People trying to make good music in Nashville more or less follow Darrell Scott's every move. He came on the scene with his Aloha from Nashville album six years ago, and it was an absolute gold mine of top-

quality country songs, on topics ranging from the usual ("It's the Whiskey That Eases the Pain") to the extremely unorthodox: "Banjo Clark" used a minstrel-show banjo tune as the point of departure for an epic reflection on the banjo's African origins and the trials its enslaved players endured.

Since then, Scott's name has been attached to some of the most accomplished songs on the country charts — Garth Brooks's "When There's No One Around," Travis Tritt's "It's a Great Day to Be Alive," Patty Loveless's searing "You'll Never Leave Harlan Alive," Sara Evans's "Born to Fly," and, most recently, the Dixie Chicks' "Long Time Gone." That song gained attention for Scott's swipe at the creatively wan singers who've dominated Nashville over the past few years:

They sound tired, but they don't
sound Haggard;
They've got money, but they don't
have Cash.

Those who listened beyond its little tidbits, though, heard more: a remarkable little odyssey, deftly shifting temporal frames over the course of three verses, of a wannabe-star who moves to Nashville and then finally returns home, bemused to find the traditional life that seemed "a long time gone" still ready and waiting.

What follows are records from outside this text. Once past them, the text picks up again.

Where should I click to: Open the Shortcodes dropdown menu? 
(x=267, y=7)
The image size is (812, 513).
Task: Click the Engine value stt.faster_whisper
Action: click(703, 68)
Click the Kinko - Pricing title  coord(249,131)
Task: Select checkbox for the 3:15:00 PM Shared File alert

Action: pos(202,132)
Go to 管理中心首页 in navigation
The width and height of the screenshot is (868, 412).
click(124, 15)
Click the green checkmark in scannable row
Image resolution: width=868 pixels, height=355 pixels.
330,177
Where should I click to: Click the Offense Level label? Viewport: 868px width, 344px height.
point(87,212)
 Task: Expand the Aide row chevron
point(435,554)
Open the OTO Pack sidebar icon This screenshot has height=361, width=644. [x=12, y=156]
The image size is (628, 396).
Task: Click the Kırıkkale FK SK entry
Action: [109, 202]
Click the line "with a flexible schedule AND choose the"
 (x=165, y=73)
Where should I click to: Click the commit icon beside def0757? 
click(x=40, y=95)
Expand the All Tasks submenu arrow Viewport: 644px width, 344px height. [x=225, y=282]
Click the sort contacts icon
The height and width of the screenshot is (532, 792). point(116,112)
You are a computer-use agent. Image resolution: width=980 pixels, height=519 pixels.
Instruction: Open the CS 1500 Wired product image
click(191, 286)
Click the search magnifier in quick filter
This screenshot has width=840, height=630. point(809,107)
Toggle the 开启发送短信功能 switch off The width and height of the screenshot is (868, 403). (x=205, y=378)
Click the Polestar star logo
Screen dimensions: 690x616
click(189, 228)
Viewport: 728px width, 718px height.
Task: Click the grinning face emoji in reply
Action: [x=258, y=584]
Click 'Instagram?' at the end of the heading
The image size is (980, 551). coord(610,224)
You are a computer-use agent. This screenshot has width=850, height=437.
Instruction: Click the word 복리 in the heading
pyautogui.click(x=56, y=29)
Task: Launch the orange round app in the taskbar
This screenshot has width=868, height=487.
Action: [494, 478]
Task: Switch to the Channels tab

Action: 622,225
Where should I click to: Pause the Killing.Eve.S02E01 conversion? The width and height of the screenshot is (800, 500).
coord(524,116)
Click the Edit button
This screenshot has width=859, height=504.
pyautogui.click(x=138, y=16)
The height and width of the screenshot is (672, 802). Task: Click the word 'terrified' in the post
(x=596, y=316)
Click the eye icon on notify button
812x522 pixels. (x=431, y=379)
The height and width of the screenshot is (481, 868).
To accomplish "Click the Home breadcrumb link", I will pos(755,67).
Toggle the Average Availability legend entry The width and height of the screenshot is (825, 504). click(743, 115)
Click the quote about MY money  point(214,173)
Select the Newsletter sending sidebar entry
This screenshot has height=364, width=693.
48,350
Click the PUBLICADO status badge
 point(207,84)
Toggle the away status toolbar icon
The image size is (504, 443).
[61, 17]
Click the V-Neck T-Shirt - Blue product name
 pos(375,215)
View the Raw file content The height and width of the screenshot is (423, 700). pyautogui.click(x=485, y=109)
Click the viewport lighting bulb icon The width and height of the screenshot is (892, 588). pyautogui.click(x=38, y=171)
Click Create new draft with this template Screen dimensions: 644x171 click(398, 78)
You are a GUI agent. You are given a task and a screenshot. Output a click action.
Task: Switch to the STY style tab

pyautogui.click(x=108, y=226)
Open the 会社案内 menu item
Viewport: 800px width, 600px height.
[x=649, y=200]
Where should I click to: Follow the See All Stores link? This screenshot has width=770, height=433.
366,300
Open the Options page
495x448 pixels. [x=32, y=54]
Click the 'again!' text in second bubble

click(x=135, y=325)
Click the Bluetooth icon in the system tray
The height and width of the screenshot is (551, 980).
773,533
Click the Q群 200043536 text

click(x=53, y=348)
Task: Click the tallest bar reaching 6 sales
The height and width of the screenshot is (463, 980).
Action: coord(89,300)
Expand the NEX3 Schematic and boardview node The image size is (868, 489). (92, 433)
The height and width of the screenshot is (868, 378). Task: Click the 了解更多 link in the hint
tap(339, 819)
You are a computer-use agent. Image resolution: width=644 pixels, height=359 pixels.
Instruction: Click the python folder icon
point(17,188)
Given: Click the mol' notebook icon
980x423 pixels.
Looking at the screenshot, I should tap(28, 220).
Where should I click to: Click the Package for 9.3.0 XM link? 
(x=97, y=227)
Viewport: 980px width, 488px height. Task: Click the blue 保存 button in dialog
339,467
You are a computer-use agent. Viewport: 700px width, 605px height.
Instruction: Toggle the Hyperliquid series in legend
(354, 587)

Scott grew up, he says in one of his songs, "on the Indiana side of Chicago," seeing Lake Michigan in the light of a "steel-mill sunset." He went on to study literature at Tufts University. His output seems to vacillate interestingly between songs with a populist touch and those with folkier, more interior, more involved texts. Each album he makes (there are now four) has its own theme and unifying flavor; his latest, Theater of the Unheard, collects songs written more than a decade ago, many of them blue-collar anthems written under the strong influence of Bruce Springsteen. Like many productions of young songwriters, they've got a bit too many ideas packed into too little time, but nobody else is doing this kind of song these days. They're well worth hearing when Scott brings together the various strands of his output in his local debut at the Ark on Wednesday, October 8.

The Dixie Chicks recently pronounced Scott one of the great writers of our time, and he's equally pervasive and influential as a performer. A soulful vocalist and a multi-instrumentalist who has mastered such things as the bouzouki in addition to the usual country strings, he has appeared on dozens of Nashville albums as a sideman. Scott produces his own recordings and has a knack for forging arrangements that match his words. The songs on Theater of the Unheard get big rock sounds, while the delicate "Mahala," a love song from the very personal Family Tree, floats over a quiet pair of African percussion instruments.

In spite of all his talents, Scott isn't well known except by those who keep an ear turned toward Nashville songwriting. He's the best thing to come out of that city's hothouse songwriter nights in quite a while. Give him a try.